Despite the flimsy circumstantial evidence that could barely convict a cat of curiosity, the jury, in their infinite wisdom, decide Wallace is to swing from the gallows. Thankfully, an appeal overturns this grim fate, citing a lack of evidence. Freed, yet shrouded in societal suspicion, Wallace fades into the chronicles of crime, his life a question mark, his wife’s killer a shadow that never lengthened in the lamplight of justice…and who made that phone call, leading her hubby from the house?

Now, let us turn our attention to the blood-curdling tale of “The Backseat Bleeder of Coral Gables.” Enter Judith Hyams, a lusty lass caught in the swirling eddies of life’s tumultuous stream. Ah, the swinging sixties, a time of peace, love, and oh-so-judgmental glares at unmarried, pregnant women. She’s Coral Gables’ own mystery maiden, whose sudden vanishing act leaves her car, found in Atlanta, doubling as a crime scene with its backseat blood décor. Talk about a dramatic exit! The only connection cops can find is to Dr. George Hadju, a medical maestro with the credibility of a chocolate teapot, offering back-alley specials on procedures that were as legal as a pirated Beatles cassette. But the dear doctor pulls a Casper, vanishing without so much as a “poof.”

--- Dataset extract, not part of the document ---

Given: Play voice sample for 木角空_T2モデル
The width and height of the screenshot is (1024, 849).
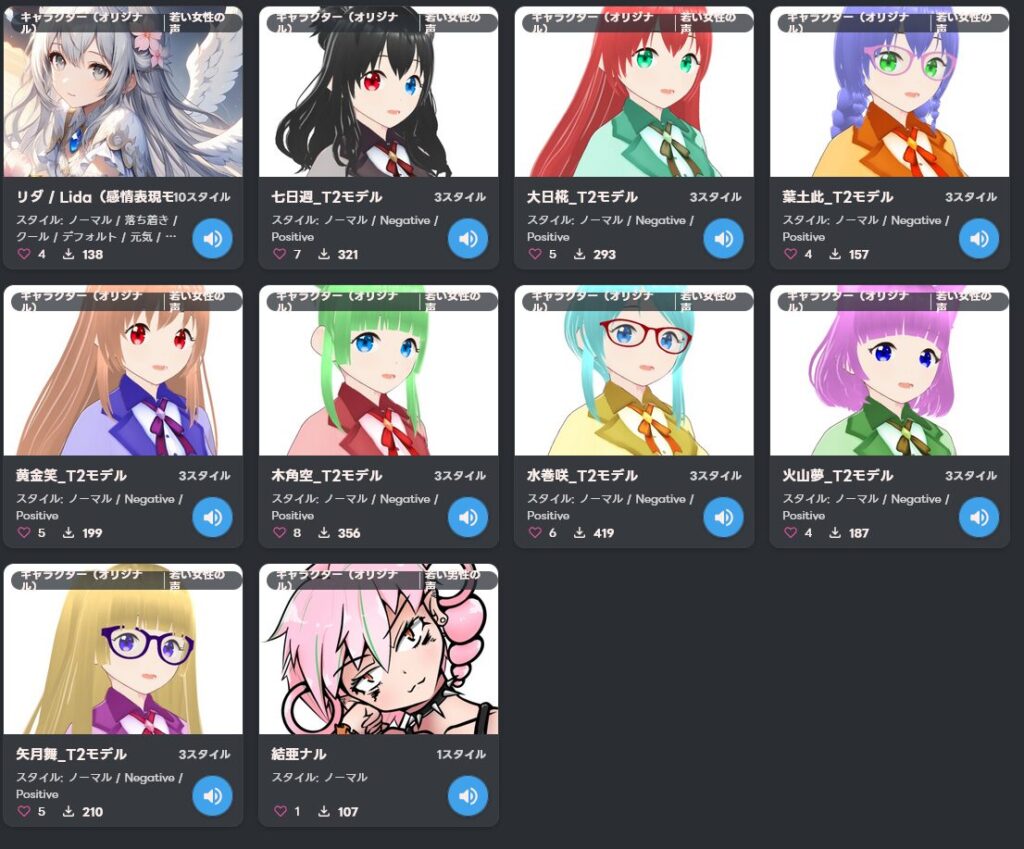Looking at the screenshot, I should point(468,517).
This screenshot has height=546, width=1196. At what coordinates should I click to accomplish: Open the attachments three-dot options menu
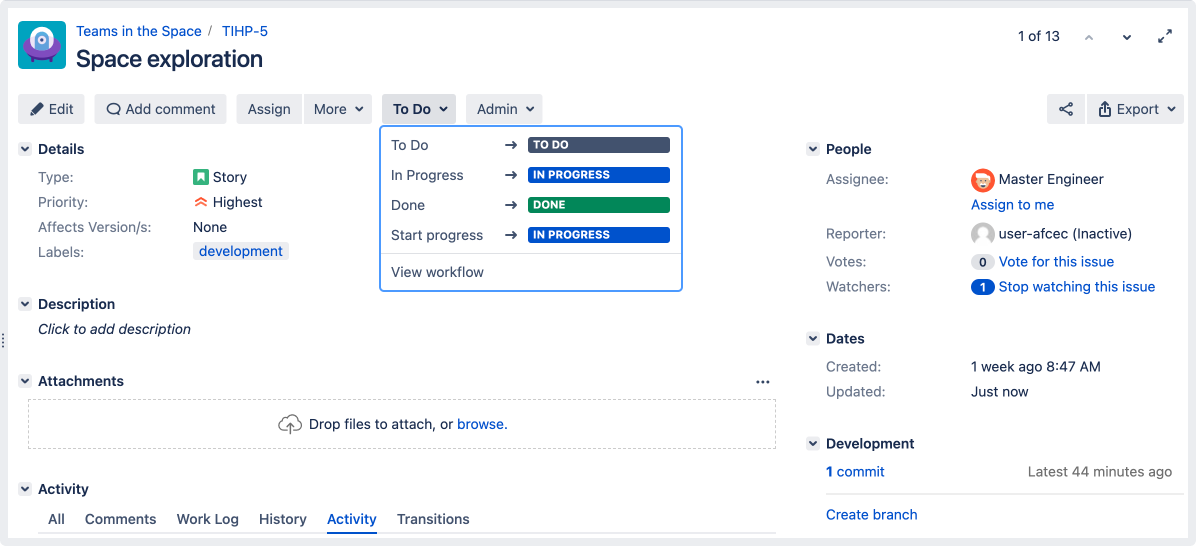(763, 382)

Fast forward twenty-five years, because nothing screams “urgent investigation” like a two-and-a-half-decade pause. Out of the blue, Captain Chuck Scherer of the Coral Gables PD gets a call from a Nebraska radio host with the skinny on Hyams’ cold case. Except, plot twist, the host is clueless about the call’s origin, leading armchair sleuths to ponder the phantom phone prankster. Another call rolls in, claiming Judith’s living her best life in Omaha. Scherer, probably wondering if his phone’s been cursed by a bored witch, is stumped. Let’s remember, this was 1990—a time when “going viral” meant you probably needed a doctor, not a PR agent. Then comes call number three, from a supposed FBI informant cozying up with Dr. Hadju in Hungary, dropping phone numbers like they’re hot. Scherer, now likely questioning his life choices, does what any self-respecting cop in an eighties flick would do: he calls Unsolved Mysteries. Because why solve a crime yourself when you can broadcast it?

After the episode airs, an anonymous letter arrives, playing spoiler to the whole saga: Judith met her tragic end during an illegal procedure and found her final resting place in Davy Jones’ locker. So here we are with a tale wrapped in twisty perplexities, shrouded in sixties scandal. Judith’s whereabouts? Unknown. Dr. Hadju? MIA. The prank callers? Probably laughing in a basement somewhere.

Last but not least, “The Thirty-Five Missed Calls from Beyond the Rail Tracks.” Charles E. Peck, a man tragically taken before his time in a catastrophic train collision, decides to give his final performance in a telephonic marathon. His device, acting as a medium, reaches out to his loved ones thirty-five times, offering nothing but eerie silence to those on the receiving end. Because Peck died on impact, he could not have made any of those calls himself. While a random pressing of buttons of speed dial might explain a few butt-dials, why would the calls be only to his nearest and dearest? And why was his phone never found? The only thing we know for sure is that Peck’s last act was a hauntingly persistent busy signal from the beyond.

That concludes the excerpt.